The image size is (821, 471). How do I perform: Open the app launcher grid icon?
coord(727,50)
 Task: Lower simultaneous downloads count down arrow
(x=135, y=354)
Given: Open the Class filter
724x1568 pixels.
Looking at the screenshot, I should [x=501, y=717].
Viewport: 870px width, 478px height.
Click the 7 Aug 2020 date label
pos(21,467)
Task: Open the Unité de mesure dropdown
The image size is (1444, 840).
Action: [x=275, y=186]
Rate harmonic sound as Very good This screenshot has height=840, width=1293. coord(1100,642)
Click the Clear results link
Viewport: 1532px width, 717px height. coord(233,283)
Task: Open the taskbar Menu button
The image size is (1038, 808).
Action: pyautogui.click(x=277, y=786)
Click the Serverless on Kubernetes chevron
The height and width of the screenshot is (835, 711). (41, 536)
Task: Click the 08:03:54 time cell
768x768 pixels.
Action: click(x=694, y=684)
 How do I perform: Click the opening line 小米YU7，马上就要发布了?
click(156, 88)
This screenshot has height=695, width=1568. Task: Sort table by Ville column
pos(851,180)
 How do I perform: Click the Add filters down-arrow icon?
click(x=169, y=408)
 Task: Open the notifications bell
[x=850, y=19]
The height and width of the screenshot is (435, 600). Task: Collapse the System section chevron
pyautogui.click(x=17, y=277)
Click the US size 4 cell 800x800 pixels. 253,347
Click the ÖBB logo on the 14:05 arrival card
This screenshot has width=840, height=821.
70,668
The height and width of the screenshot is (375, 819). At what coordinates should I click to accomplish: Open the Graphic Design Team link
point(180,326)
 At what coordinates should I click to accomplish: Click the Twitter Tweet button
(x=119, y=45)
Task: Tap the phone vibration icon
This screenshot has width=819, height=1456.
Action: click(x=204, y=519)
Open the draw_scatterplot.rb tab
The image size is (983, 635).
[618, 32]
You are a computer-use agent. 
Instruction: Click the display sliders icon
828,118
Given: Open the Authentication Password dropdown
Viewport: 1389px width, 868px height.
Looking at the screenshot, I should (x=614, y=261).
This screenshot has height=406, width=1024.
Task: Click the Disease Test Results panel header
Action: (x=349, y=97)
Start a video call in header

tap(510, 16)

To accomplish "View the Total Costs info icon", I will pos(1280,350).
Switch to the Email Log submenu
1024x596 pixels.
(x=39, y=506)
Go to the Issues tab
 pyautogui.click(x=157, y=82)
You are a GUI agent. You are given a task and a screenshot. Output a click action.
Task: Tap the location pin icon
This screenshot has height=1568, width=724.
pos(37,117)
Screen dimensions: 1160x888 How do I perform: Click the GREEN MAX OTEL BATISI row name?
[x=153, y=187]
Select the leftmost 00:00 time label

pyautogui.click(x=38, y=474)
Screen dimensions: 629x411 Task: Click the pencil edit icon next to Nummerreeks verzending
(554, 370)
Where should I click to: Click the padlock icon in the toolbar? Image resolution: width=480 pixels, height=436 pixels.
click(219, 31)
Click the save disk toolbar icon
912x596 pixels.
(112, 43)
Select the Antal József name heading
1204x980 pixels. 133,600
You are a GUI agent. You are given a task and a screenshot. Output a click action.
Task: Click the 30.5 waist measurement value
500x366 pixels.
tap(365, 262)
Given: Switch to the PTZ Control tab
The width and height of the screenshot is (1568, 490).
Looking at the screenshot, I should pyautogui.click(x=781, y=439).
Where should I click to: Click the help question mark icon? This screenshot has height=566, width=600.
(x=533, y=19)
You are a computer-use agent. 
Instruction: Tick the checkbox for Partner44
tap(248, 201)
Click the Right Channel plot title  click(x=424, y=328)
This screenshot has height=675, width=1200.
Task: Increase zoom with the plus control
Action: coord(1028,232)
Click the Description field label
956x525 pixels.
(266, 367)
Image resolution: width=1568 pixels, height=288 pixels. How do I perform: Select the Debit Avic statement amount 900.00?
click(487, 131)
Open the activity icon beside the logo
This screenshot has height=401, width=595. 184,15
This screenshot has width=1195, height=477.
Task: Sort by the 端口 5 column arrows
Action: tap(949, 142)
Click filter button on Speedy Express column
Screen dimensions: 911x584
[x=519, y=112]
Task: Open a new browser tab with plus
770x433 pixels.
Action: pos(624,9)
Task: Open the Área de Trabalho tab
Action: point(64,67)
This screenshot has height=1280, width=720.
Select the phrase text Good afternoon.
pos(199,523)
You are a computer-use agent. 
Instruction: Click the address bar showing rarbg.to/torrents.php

**WHAT NEEDS TO BE DONE**: Return the full data, every line of it, with nothing altered.

**ANSWER TO THIS PROBLEM**:
The image size is (821, 471). How do I perform: Open the app launcher grid icon?
coord(727,50)
 Task: Lower simultaneous downloads count down arrow
(x=135, y=354)
Given: Open the Class filter
724x1568 pixels.
Looking at the screenshot, I should [x=501, y=717].
Viewport: 870px width, 478px height.
Click the 7 Aug 2020 date label
pos(21,467)
Task: Open the Unité de mesure dropdown
The image size is (1444, 840).
Action: [x=275, y=186]
Rate harmonic sound as Very good This screenshot has height=840, width=1293. coord(1100,642)
Click the Clear results link
Viewport: 1532px width, 717px height. coord(233,283)
Task: Open the taskbar Menu button
The image size is (1038, 808).
Action: pyautogui.click(x=277, y=786)
Click the Serverless on Kubernetes chevron
The height and width of the screenshot is (835, 711). (41, 536)
Task: Click the 08:03:54 time cell
768x768 pixels.
Action: click(x=694, y=684)
 How do I perform: Click the opening line 小米YU7，马上就要发布了?
click(156, 88)
This screenshot has height=695, width=1568. Task: Sort table by Ville column
pos(851,180)
 How do I perform: Click the Add filters down-arrow icon?
click(x=169, y=408)
 Task: Open the notifications bell
[x=850, y=19]
The height and width of the screenshot is (435, 600). Task: Collapse the System section chevron
pyautogui.click(x=17, y=277)
Click the US size 4 cell 800x800 pixels. 253,347
Click the ÖBB logo on the 14:05 arrival card
This screenshot has width=840, height=821.
70,668
The height and width of the screenshot is (375, 819). At what coordinates should I click to accomplish: Open the Graphic Design Team link
point(180,326)
 At what coordinates should I click to accomplish: Click the Twitter Tweet button
(x=119, y=45)
Task: Tap the phone vibration icon
This screenshot has width=819, height=1456.
Action: click(x=204, y=519)
Open the draw_scatterplot.rb tab
The image size is (983, 635).
[618, 32]
You are a computer-use agent. 
Instruction: Click the display sliders icon
828,118
Given: Open the Authentication Password dropdown
Viewport: 1389px width, 868px height.
Looking at the screenshot, I should (x=614, y=261).
This screenshot has height=406, width=1024.
Task: Click the Disease Test Results panel header
Action: (x=349, y=97)
Start a video call in header

tap(510, 16)

To accomplish "View the Total Costs info icon", I will pos(1280,350).
Switch to the Email Log submenu
1024x596 pixels.
(x=39, y=506)
Go to the Issues tab
 pyautogui.click(x=157, y=82)
You are a GUI agent. You are given a task and a screenshot. Output a click action.
Task: Tap the location pin icon
This screenshot has height=1568, width=724.
pos(37,117)
Screen dimensions: 1160x888 How do I perform: Click the GREEN MAX OTEL BATISI row name?
[x=153, y=187]
Select the leftmost 00:00 time label

pyautogui.click(x=38, y=474)
Screen dimensions: 629x411 Task: Click the pencil edit icon next to Nummerreeks verzending
(554, 370)
Where should I click to: Click the padlock icon in the toolbar? Image resolution: width=480 pixels, height=436 pixels.
click(219, 31)
Click the save disk toolbar icon
912x596 pixels.
(112, 43)
Select the Antal József name heading
1204x980 pixels. 133,600
You are a GUI agent. You are given a task and a screenshot. Output a click action.
Task: Click the 30.5 waist measurement value
500x366 pixels.
tap(365, 262)
Given: Switch to the PTZ Control tab
The width and height of the screenshot is (1568, 490).
Looking at the screenshot, I should pyautogui.click(x=781, y=439).
Where should I click to: Click the help question mark icon? This screenshot has height=566, width=600.
(x=533, y=19)
You are a computer-use agent. 
Instruction: Tick the checkbox for Partner44
tap(248, 201)
Click the Right Channel plot title  click(x=424, y=328)
This screenshot has height=675, width=1200.
Task: Increase zoom with the plus control
Action: coord(1028,232)
Click the Description field label
956x525 pixels.
(266, 367)
Image resolution: width=1568 pixels, height=288 pixels. How do I perform: Select the Debit Avic statement amount 900.00?
click(487, 131)
Open the activity icon beside the logo
This screenshot has height=401, width=595. 184,15
This screenshot has width=1195, height=477.
Task: Sort by the 端口 5 column arrows
Action: tap(949, 142)
Click filter button on Speedy Express column
Screen dimensions: 911x584
[x=519, y=112]
Task: Open a new browser tab with plus
770x433 pixels.
Action: pos(624,9)
Task: Open the Área de Trabalho tab
Action: point(64,67)
This screenshot has height=1280, width=720.
Select the phrase text Good afternoon.
pos(199,523)
You are a computer-use agent. 
Instruction: Click the address bar showing rarbg.to/torrents.php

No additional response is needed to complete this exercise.